Limbus (Limbo), Dante Alighieri'nin İlahi Komedya adlı eserindeki Cehennem kısmının Araf'a en yakın olan ilk halkası. Aslında Cehennem'in Araf'ı olarak da nitelendirilebilir. Dediğiniz gibi kıyıda, kenarda anlamlarını taşıyor.
Biz bu isim altında yaptığımız müzikte anlattıklarımızla ve hissettirdiklerimizle dinleyiciye, yani "modern" dünyanın içinde çırpınan insanlara, kendi insanlıklarına karşıdan bir bakış imkanı sunuyoruz. Aslında özetle, halkanın içinde olup bize miras olan Cehennem'in diğer halkalarına seyahat etmek mi, yoksa dışında kalıp mekanikleştirilen soğuk insanlığımızın hiç göremediğimiz sıcak taraflarını keşfetme şansı mı? Biz burada "Araf" olarak Cehennem'in derinliklerine göz atıyoruz.
- Limbus'tan çıkmanın yolu nereden geçiyor?
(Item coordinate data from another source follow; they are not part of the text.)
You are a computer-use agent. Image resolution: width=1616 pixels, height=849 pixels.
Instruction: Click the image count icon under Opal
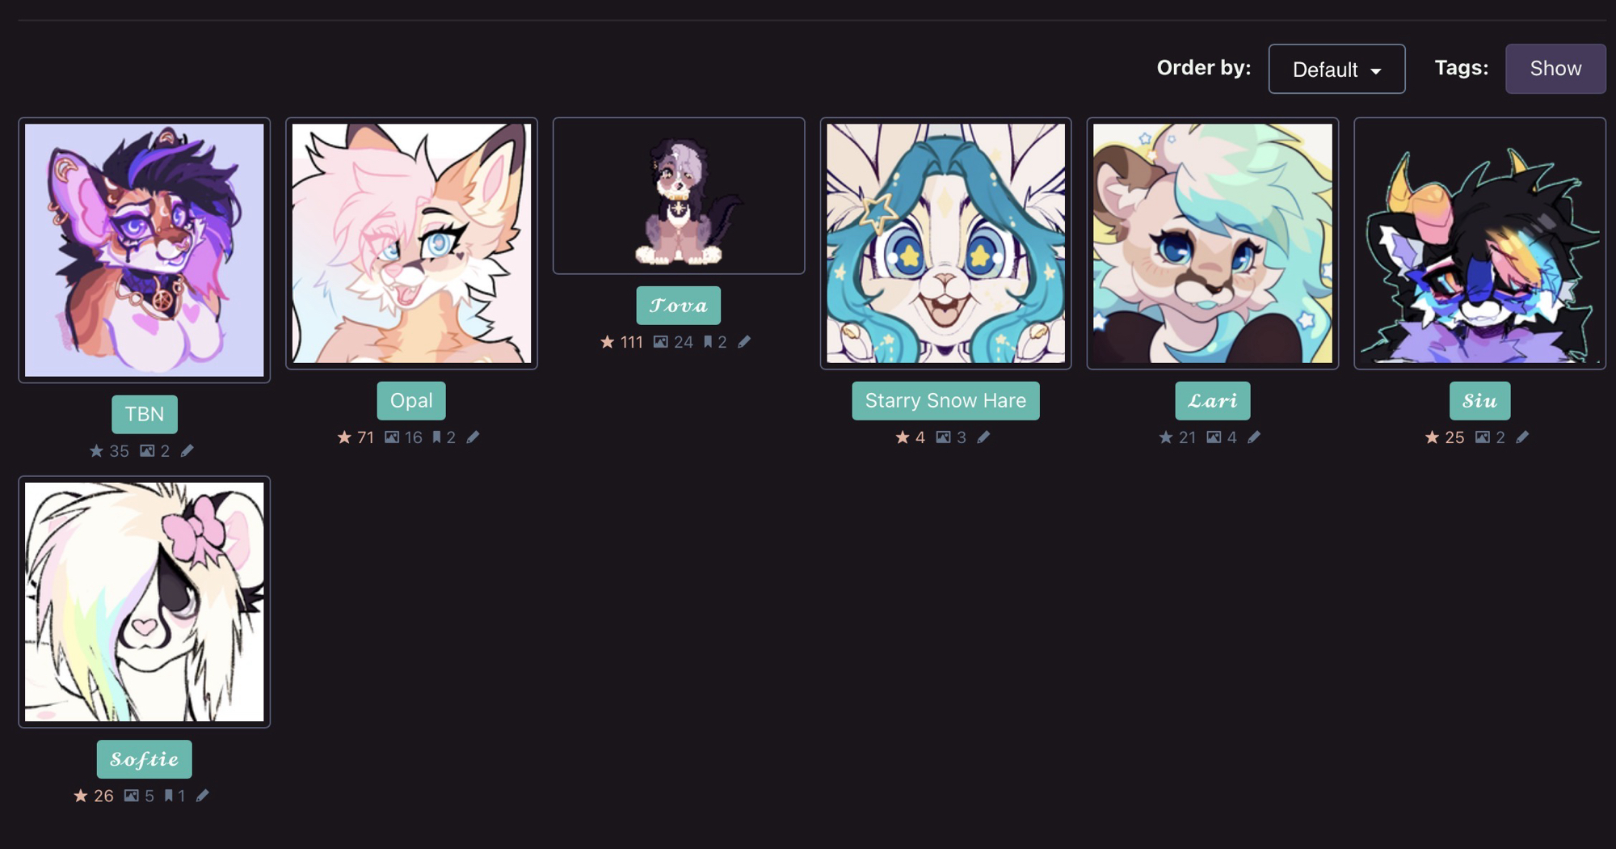[x=392, y=437]
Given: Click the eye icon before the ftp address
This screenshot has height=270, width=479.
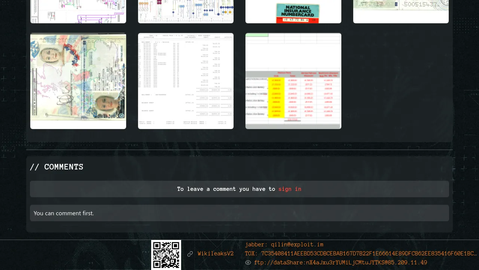Looking at the screenshot, I should 248,263.
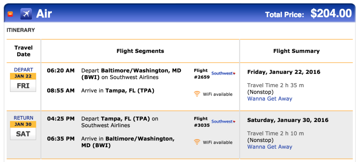Open the Wanna Get Away link for January 22
Viewport: 359px width, 162px height.
[x=270, y=99]
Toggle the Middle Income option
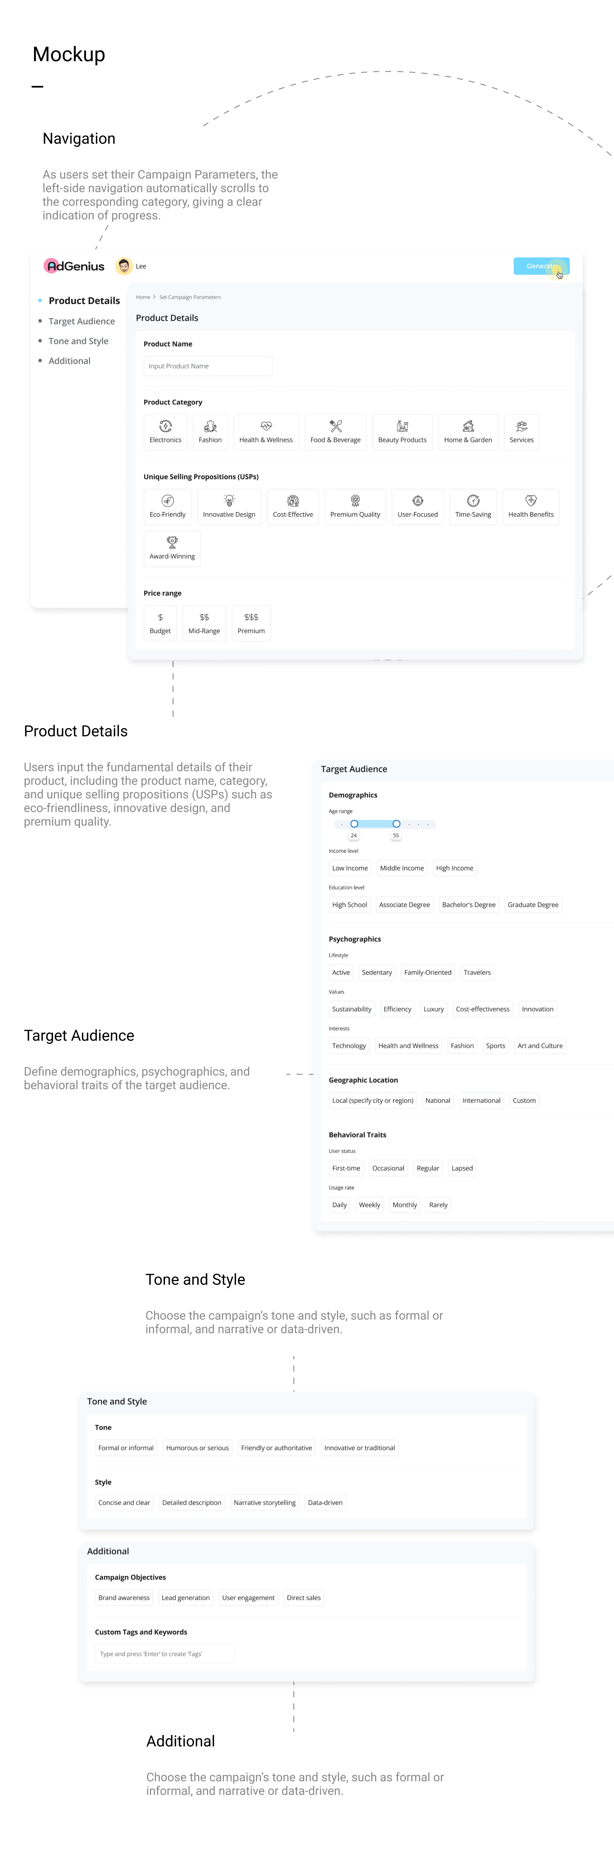Image resolution: width=614 pixels, height=1851 pixels. (x=402, y=868)
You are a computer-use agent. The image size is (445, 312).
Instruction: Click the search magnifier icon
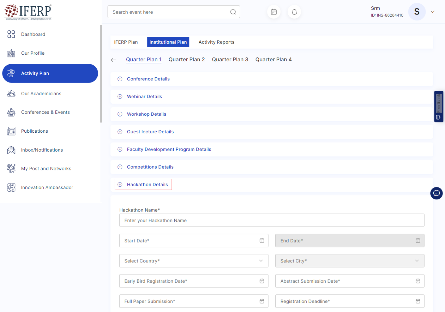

Aslında Limbus'tan çıkmak diye bir şey yok. Günümüz insanın ise ne yazık ki Cehennem'e doğru sürüklenirken, aslında içinde olan saf kalan duygularına dönüp bakması gerekiyor. Hayallerin gerçekleştirilememesi, toplum içinde soyutlanma, özgürlük sorunsalı, savaş gibi insanın metalaşması üzerinden üretilen psikolojik ve fiziksel şiddetin son bulması ve insanların halkanın içine bakarak Cehennem'in ne olduğunu fark etmesiyle halkanın dışında kalabiliriz.